# Flash Attention 3

```{note}
Flash Attention 3 on Ascend is currently in beta. The `flash_attn_npu` package required for FA3 has been open-sourced on GitHub.
Please refer to the [flash-attention-npu repository](https://github.com/MinghuasLab/flash-attention-npu) for more details.
```

This document shows how to enable Flash Attention 3 (FA3) in vLLM-Ascend. FA3 provides a training-inference consistent attention implementation for Ascend NPUs.

## Motivation

In RL training frameworks such as veRL, the attention computation during training uses Flash Attention. When vLLM-Ascend serves as the inference backend, the default Fused Infer Attention (FIA) implementation differs from the training-side Flash Attention, which can lead to training-inference inconsistency. To address this, vLLM-Ascend introduces the FA3 attention backend to maintain consistency with the training side.

FA3 is crucial for the following scenarios:

- **Training-inference consistency**: Ensures that the attention computation during inference matches the training side, which is essential for RL workflows (e.g., veRL) where inference results are used to compute training signals.
- **Framework debugging**: Consistent attention implementations make it easier to debug issues by eliminating discrepancies between training and inference.
- **Reinforcement Learning (RL)**: RL training often requires deterministic and consistent rollouts for reproducibility and stable training.

## Feature Comparison

The following table compares the features of `flash_attn_with_kvcache` between GPU FA3 and Ascend NPU FA3:

| Feature | GPU FA3 | NPU FA3 |
|---------|---------|---------|
| FP16 (float16) | ✅ | ✅ |
| BF16 (bfloat16) | ✅ | ✅ |
| Causal Attention | ✅ | ✅ |
| Sliding Window Attention | ✅ | - |
| MQA/GQA | ✅ | ✅ |
| Paged KV Cache | ✅ | ✅ |
| Rotary Position Embedding (RoPE) | ✅ | - |
| ALiBi | - | - |
| Softcapping | ✅ | - |
| FP8 Quantization | ✅ | - |
| Variable-length Sequences | ✅ | ✅ |

### Differences from GPU Implementation

The `flash_attn_with_kvcache` interface on NPU is semantically consistent with the GPU FA3 version in terms of API parameters.
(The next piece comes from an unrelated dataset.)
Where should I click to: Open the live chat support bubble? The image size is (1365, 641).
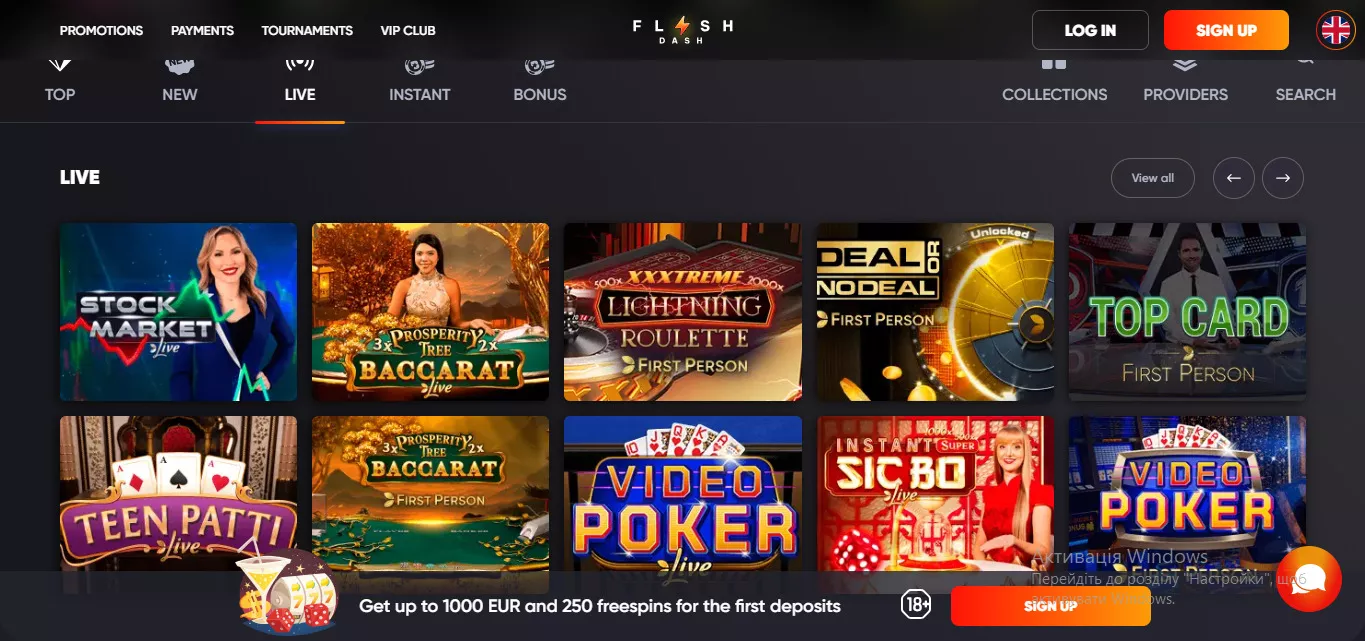pyautogui.click(x=1309, y=579)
The key differences are:

1. **Unsupported features on NPU FA3**: Sliding window attention, RoPE, ALiBi, Softcapping, and FP8 quantization are not yet supported.
2. **Graph capture**: The tiling of `flash_attn_with_kvcache` is processed on the host side and is currently being optimized. It does not support ACL graph capture (i.e., cannot be captured into a computational graph for acceleration). Please use `enforce_eager=True` when enabling FA3.

## Hardware Requirements

FA3 currently requires Ascend Atlas A2 and A3 inference products NPUs.
We will support other NPUs in the future.

## Software Requirements

FA3 requires the `flash_attn_npu` package, which provides the `flash_attn_npu_v3` module with the `flash_attn_with_kvcache` operator.

### Installation

Install the `flash_attn_npu` wheel package refer to: <https://github.com/MinghuasLab/flash-attention-npu/blob/main/README.md#installation>.
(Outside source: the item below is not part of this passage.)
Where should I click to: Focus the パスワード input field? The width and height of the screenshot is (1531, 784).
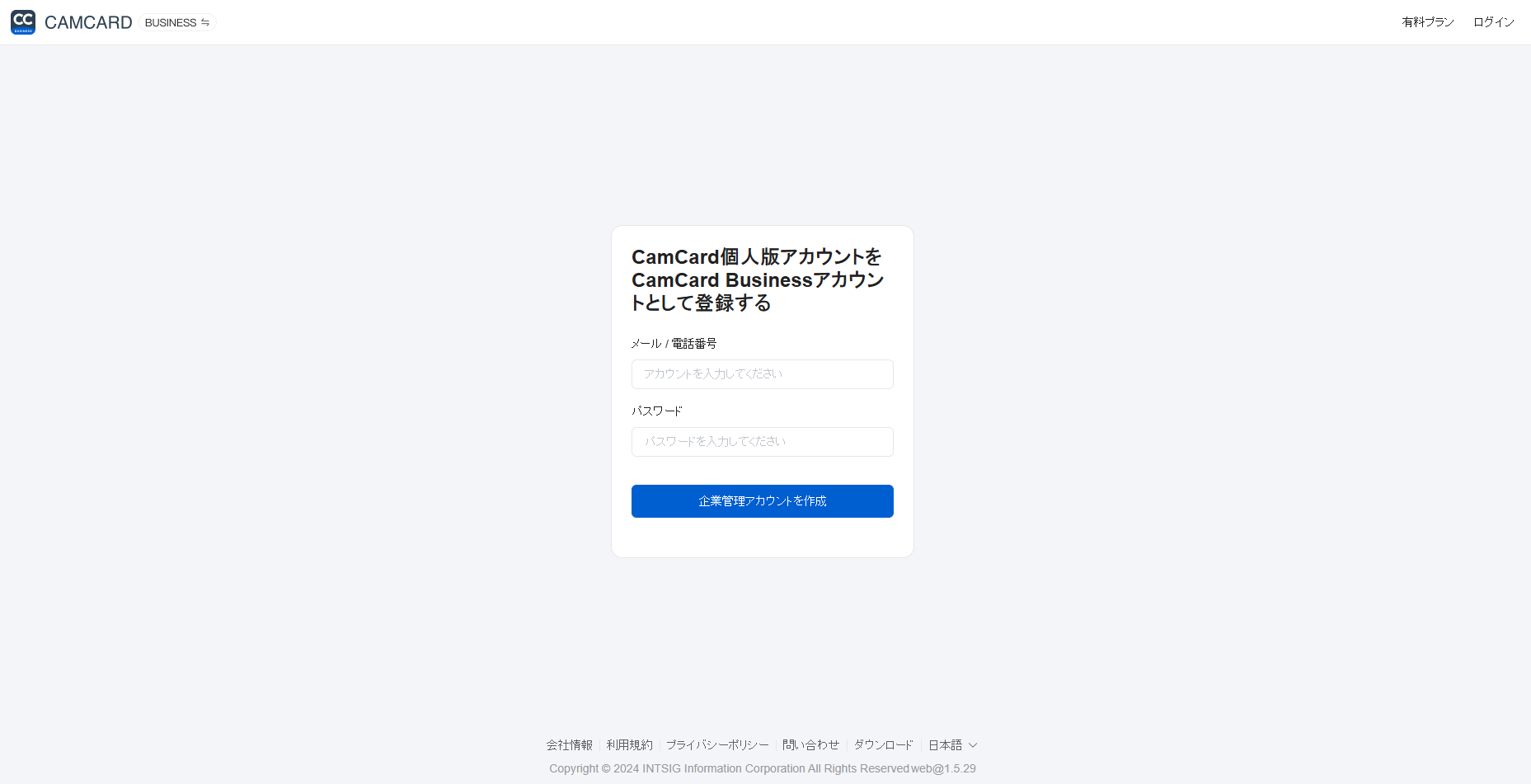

## Enabling Flash Attention 3

To enable FA3, you need to:

1. Set the environment variable `export VLLM_BATCH_INVARIANT=1` to enable batch invariant mode
2. Specify the attention backend as `FLASH_ATTN` via the LLM parameter `attention_backend="FLASH_ATTN"`

### Online Inference (Server Mode)

To start a vLLM server with FA3 enabled:

```bash
VLLM_BATCH_INVARIANT=1 vllm serve Qwen/Qwen3-8B --attention-backend FLASH_ATTN
```

Then use the OpenAI-compatible client:

```python
from openai import OpenAI

client = OpenAI(
    api_key="EMPTY",
    base_url="http://localhost:8000/v1",
)

response = client.completions.create(
    model="Qwen/Qwen3-8B",
    prompt="The future of AI is",
    max_tokens=100,
    temperature=0.7,
    seed=42,
)

print(response.choices[0].text)
```

### Offline Inference

For offline batch inference with FA3:

```python
import os
os.environ["VLLM_BATCH_INVARIANT"] = "1"

from vllm import LLM, SamplingParams

prompts = [
    "The future of AI is",
    "Machine learning enables",
    "Deep learning models can",
]

sampling_params = SamplingParams(
    temperature=0.7,
    max_tokens=100,
    seed=42,
)

llm = LLM(
    model="Qwen/Qwen3-8B",
    tensor_parallel_size=1,
    attention_backend="FLASH_ATTN",
)

outputs = llm.generate(prompts, sampling_params)

for output in outputs:
    prompt = output.prompt
    generated_text = output.outputs[0].text
    print(f"Prompt: {prompt!r}")
    print(f"Generated: {generated_text!r}\n")
```

## Limitations

- **Package not yet open-sourced**: The `flash_attn_npu` package required for FA3 has not yet been released. External users cannot use FA3 until the package is available.
- **Sliding window not supported**: FA3 does not support sliding window attention. Models that require sliding window need to use the default FIA backend.
- **ACL graph capture not supported**: The tiling of `flash_attn_with_kvcache` is processed on the host side and currently does not support ACL graph capture. Please use `enforce_eager=True` when enabling FA3.
- **RoPE not supported**: FA3 does not support rotary position embedding within the attention kernel. vLLM-Ascend patches this by using the PyTorch native RoPE fallback instead.
- **ALiBi not supported**: FA3 does not support ALiBi (Attention with Linear Biases).
- **Softcapping not supported**: FA3 does not support attention logit softcapping.
- **FP8 quantization not supported**: FA3 does not support FP8 quantized attention.
- **MLA and SFA not supported**: FA3 does not support Multi-head Latent Attention (MLA) or Sparse Flash Attention (SFA).

```{note}
Enabling FA3 may cause performance degradation compared to the default FIA backend. This trade-off is intentional to guarantee training-inference consistency.
```

## Tested Models

FA3 has been tested and verified on the following models:

- **Qwen3 (Dense)**: `Qwen/Qwen3-0.6B`, `Qwen/Qwen3-1.7B`, `Qwen/Qwen3-8B`
- **Qwen3 (MoE)**: `Qwen/Qwen3-30B-A3B`

Other models have not been tested yet and will be supported in the future if not supported after been tested.

## Future Improvements

The FA3 feature is under active development. Planned improvements include:

- Open-source the `flash_attn_npu` package
- Support ACL graph capture (host-side tiling optimization)
- Support for additional NPUs series
- Expanded model coverage
- Performance optimizations
- Additional testing and validation